API Usage Guide

ManyLatents has two APIs: a direct Python API for fast iteration, and a config-driven API (Hydra) for reproducible sweeps and SLURM submission.

Quick Start (Direct API)

import numpy as np
from manylatents.algorithms.latent import UMAPModule, PHATEModule
from manylatents import evaluate_metrics

# Generate or load data
X = np.random.randn(500, 50).astype(np.float32)

# Fit a DR method — accepts ndarray directly
mod = UMAPModule(n_components=2, n_neighbors=15)
emb = mod.fit_transform(X)  # ndarray in, ndarray out

# Evaluate metrics by name
scores = evaluate_metrics(emb, metrics=["FractalDimension", "Anisotropy"])

# Module-context metrics (need the fitted module)
scores = evaluate_metrics(emb, module=mod, metrics=["k_eff", "trustworthiness"])

Shared Cache

When evaluating multiple methods on the same data, pass a shared cache dict to avoid redundant kNN computation:

cache = {}

mod1 = UMAPModule(n_components=2, n_neighbors=15)
emb1 = mod1.fit_transform(X)
scores1 = evaluate_metrics(emb1, module=mod1, metrics=["k_eff"], cache=cache)

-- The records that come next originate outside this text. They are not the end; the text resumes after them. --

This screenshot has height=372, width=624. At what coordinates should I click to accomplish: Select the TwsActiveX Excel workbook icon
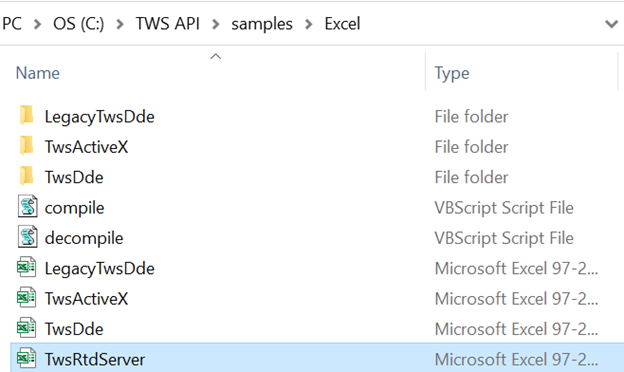[x=27, y=298]
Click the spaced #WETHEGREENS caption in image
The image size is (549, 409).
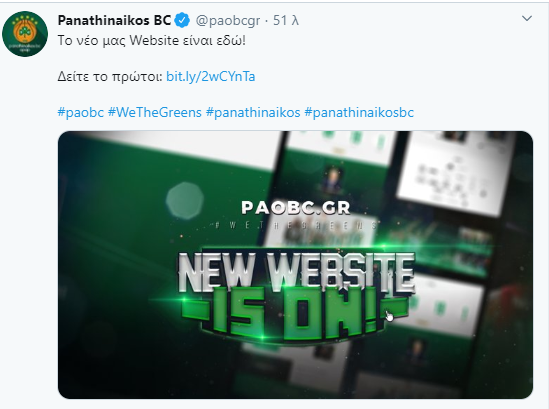point(296,225)
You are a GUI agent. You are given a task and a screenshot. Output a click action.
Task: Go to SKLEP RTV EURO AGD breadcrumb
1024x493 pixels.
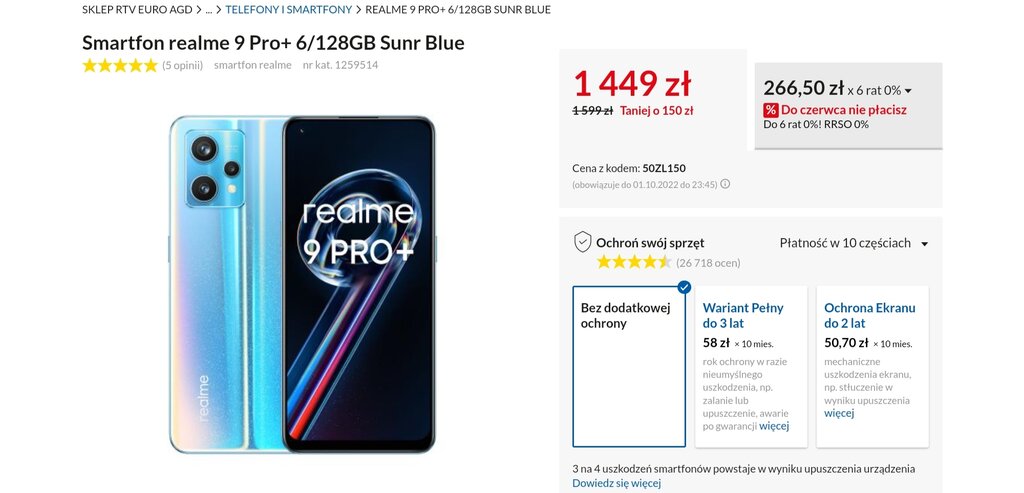coord(137,10)
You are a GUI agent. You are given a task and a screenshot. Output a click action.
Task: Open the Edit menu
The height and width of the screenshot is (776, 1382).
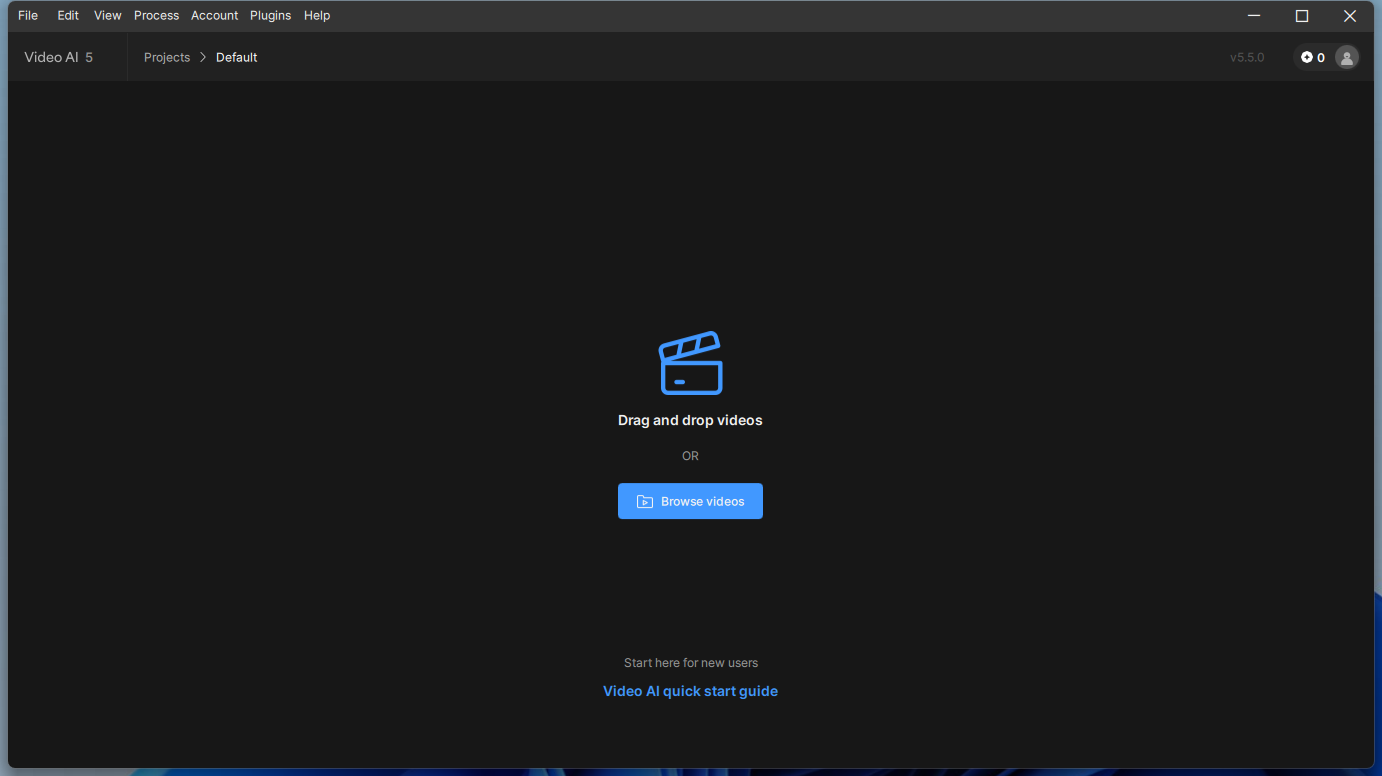point(68,15)
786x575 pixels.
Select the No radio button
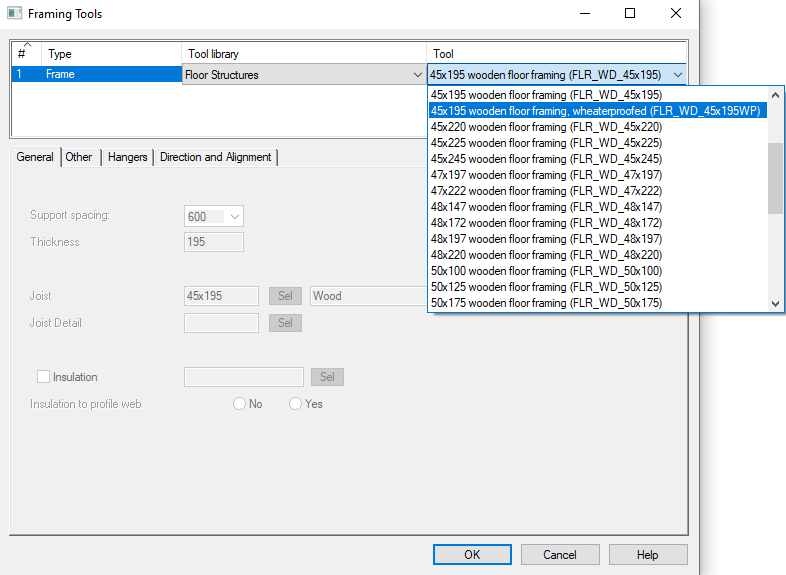(x=239, y=404)
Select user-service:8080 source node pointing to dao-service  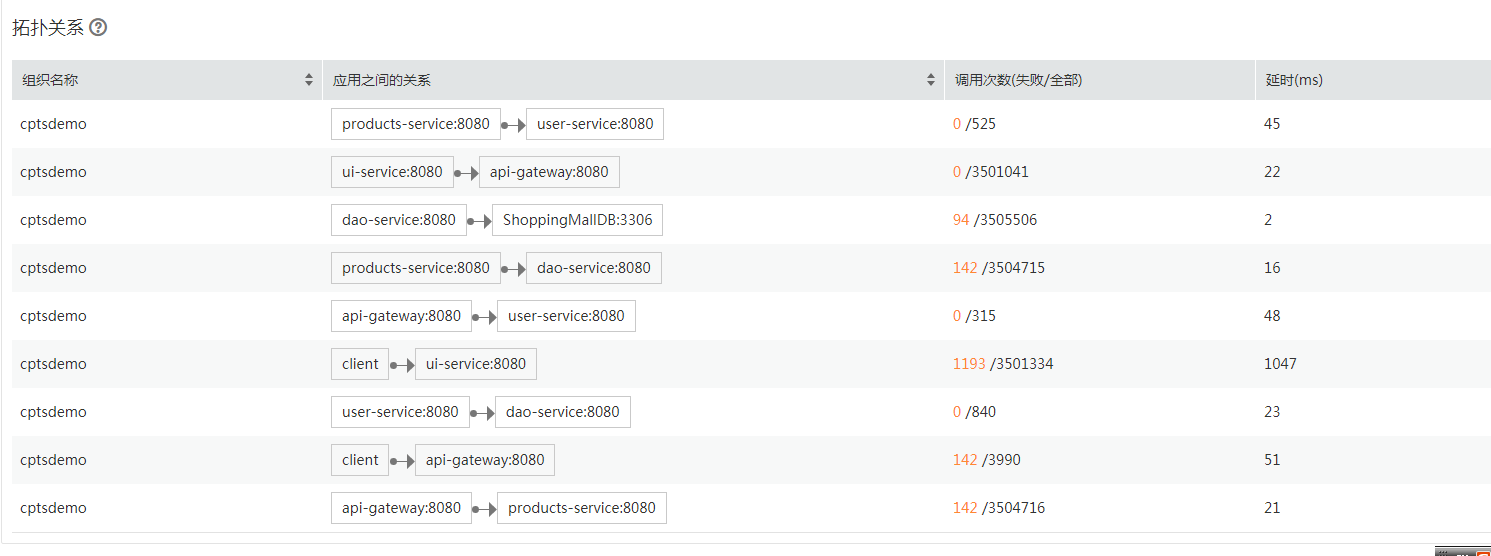[x=400, y=412]
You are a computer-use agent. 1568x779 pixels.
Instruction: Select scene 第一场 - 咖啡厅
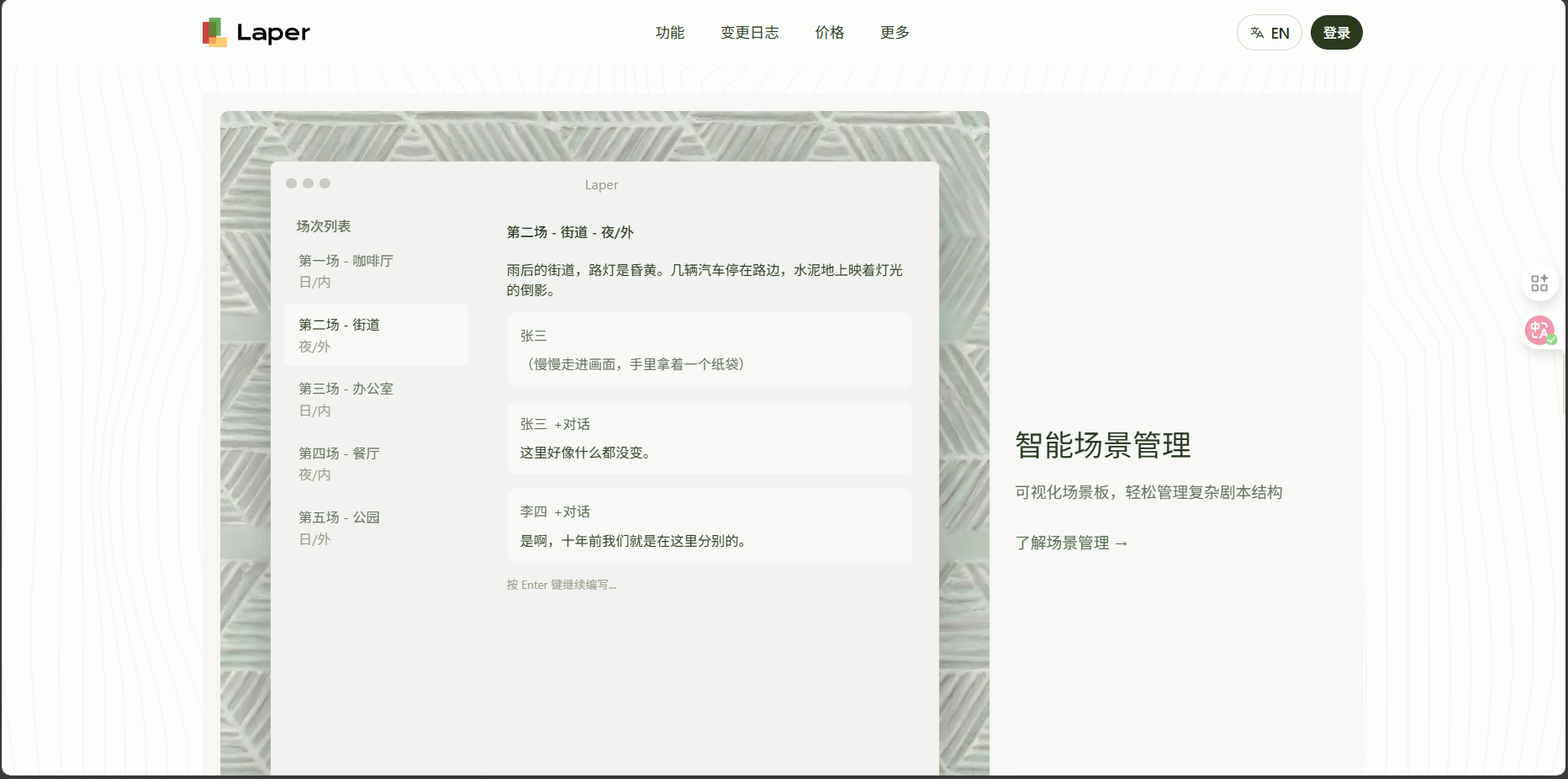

mod2 = PHATEModule(n_components=2, knn=15, n_landmark=None)
emb2 = mod2.fit_transform(X)
scores2 = evaluate_metrics(emb2, module=mod2, metrics=["k_eff"], cache=cache)
# Input-space kNN not recomputed

Config-Driven API (Hydra)

For reproducible sweeps and SLURM submission, use the Hydra-based api.run():

from manylatents.api import run

# Single algorithm run
result = run(
    data='swissroll',
    algorithms={'latent': {'_target_': 'manylatents.algorithms.latent.pca.PCAModule', 'n_components': 10}}
)

embeddings = result['embeddings']  # numpy array
scores = result['scores']          # dict of metrics

Chained Workflows

Chain multiple algorithms by passing the output of one as input to another:

from manylatents.api import run

# Step 1: Initial dimensionality reduction
result1 = run(
    data='swissroll',
    algorithms={'latent': {'_target_': 'manylatents.algorithms.latent.pca.PCAModule', 'n_components': 50}}
)

# Step 2: Chain to another algorithm
result2 = run(
    input_data=result1['embeddings'],
    algorithms={'latent': {'_target_': 'manylatents.algorithms.latent.umap.UMAPModule', 'n_components': 2}}
)

final_embeddings = result2['embeddings']

`run(input_data=None, **overrides)`

Execute a dimensionality reduction algorithm.

Parameters:

input_data (np.ndarray, optional): In-memory data array of shape (n_samples, n_features). If provided, this data is used instead of loading from a dataset.
**overrides: Configuration overrides (e.g., data='swissroll', algorithms={...})

Returns:

Dictionary with keys: - embeddings: Computed embeddings (numpy array) - label: Labels from dataset (if available) - metadata: Run metadata dictionary - scores: Evaluation metrics (if enabled)

Available Algorithms

Dimensionality Reduction

PCA: manylatents.algorithms.latent.pca.PCAModule
t-SNE: manylatents.algorithms.latent.tsne.TSNEModule
UMAP: manylatents.algorithms.latent.umap.UMAPModule
PHATE: manylatents.algorithms.latent.phate.PHATEModule

Data Format Requirements

Input: numpy.ndarray with dtype float32 or float64
Shape: (n_samples, n_features)
Output: matches input type (ndarray in → ndarray out, Tensor in → Tensor out)